120 billion square feet of energy-efficient housing to be created
May 9, 2012 - As total residential energy consumption continues to rise—creating greater demands on power infrastructure and contributing to greenhouse gas emissions—interest in energy-efficient homes is growing deeper and more widespread, says Pike Research. Globally, energy-efficient residential design, construction and retrofits can take on many guises: as “an unrealized aspiration, a nearly cost-prohibitive endeavor, or a branding strategy”.
May 9, 2012 By Anthony Capkun
According to a new report from Pike, though, market dynamics will drive strong growth in the development of energy-efficient homes through the remainder of this decade. Construction of new energy-efficient homes—and retrofits of existing buildings—will increase at a compound annual growth rate (CAGR) of 42% from 2012 to 2020, producing 118.6 billion square feet of energy-efficient residential space and driving an annual market value of $84 billion by 2020.

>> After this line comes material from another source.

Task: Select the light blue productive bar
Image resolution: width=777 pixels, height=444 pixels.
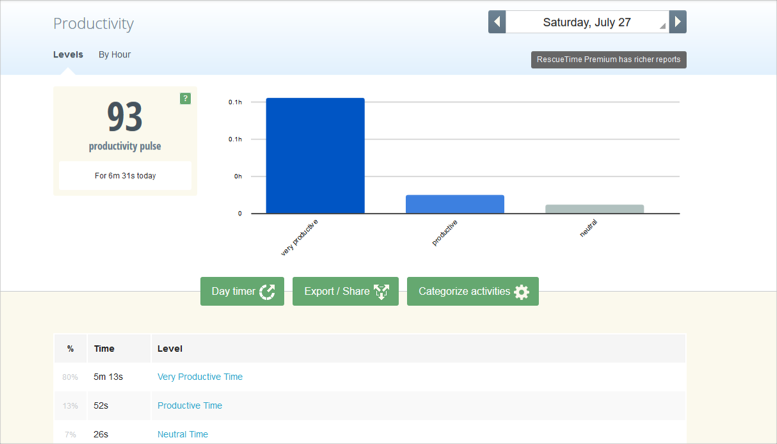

“Pike Research defines energy-efficient homes as properties that are built to exceed the 2009 International Energy Conservation Code by at least 15% on a kWh/sf basis,” said research analyst Brittany Gibson. “Achieving such energy savings, in new construction or in existing building stock, is a design problem complicated by factors such as local climate, availability of materials, funding and legislation. In order to achieve this level of energy savings, homebuilders and retrofitters must adopt a systems approach to home design and construction, integrating all aspects of home assembly and operation.”
The global financial crash of 2008-2009 continues to have a strong effect on residential real estate markets, including energy-efficient homes, says Pike. Rising economic prosperity is driving soaring residential construction in Asia Pacific, and the region stands to experience significant growth in energy-efficient homes—if appropriate regulatory and financing programs can be implemented.

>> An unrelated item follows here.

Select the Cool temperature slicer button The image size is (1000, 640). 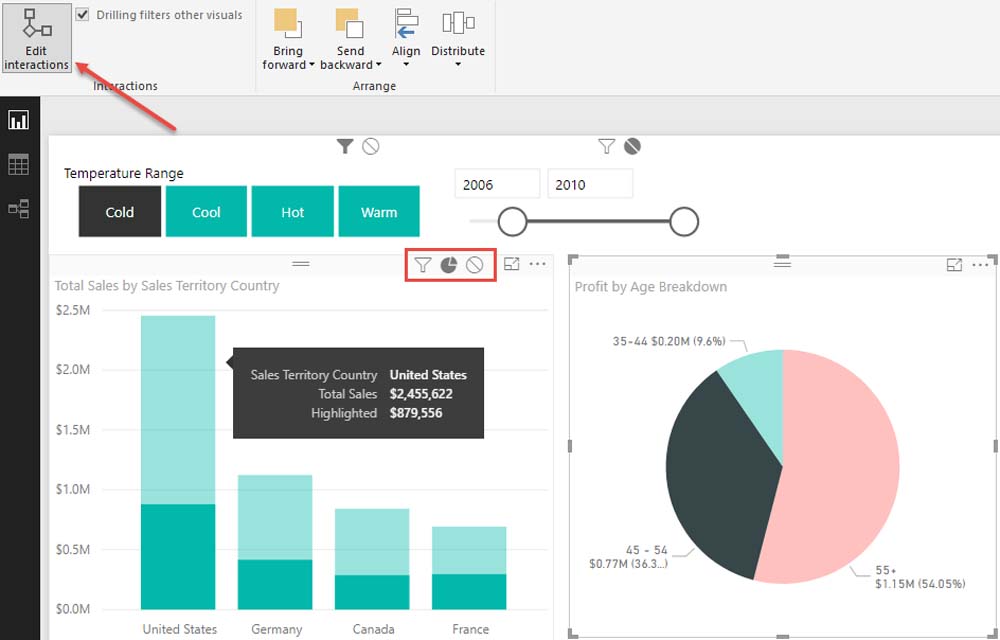206,212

The European Union, meantime, represents the most mature market for energy-efficient homes globally, but will still see the strongest growth through 2020, at a regional CAGR of 44%, driven primarily by energy efficiency and carbon mandates. Growth will be slowest in North America, where the existing building stock remains largely unaddressed at the moment.
Pike Research’s report, “Energy Efficient Homes”, analyzes the global market opportunity for energy-efficient homes, including a focus on market segments such as building envelope improvements, lighting, HVAC and major appliances, water heating, energy audits, and soft costs associated with energy efficiency.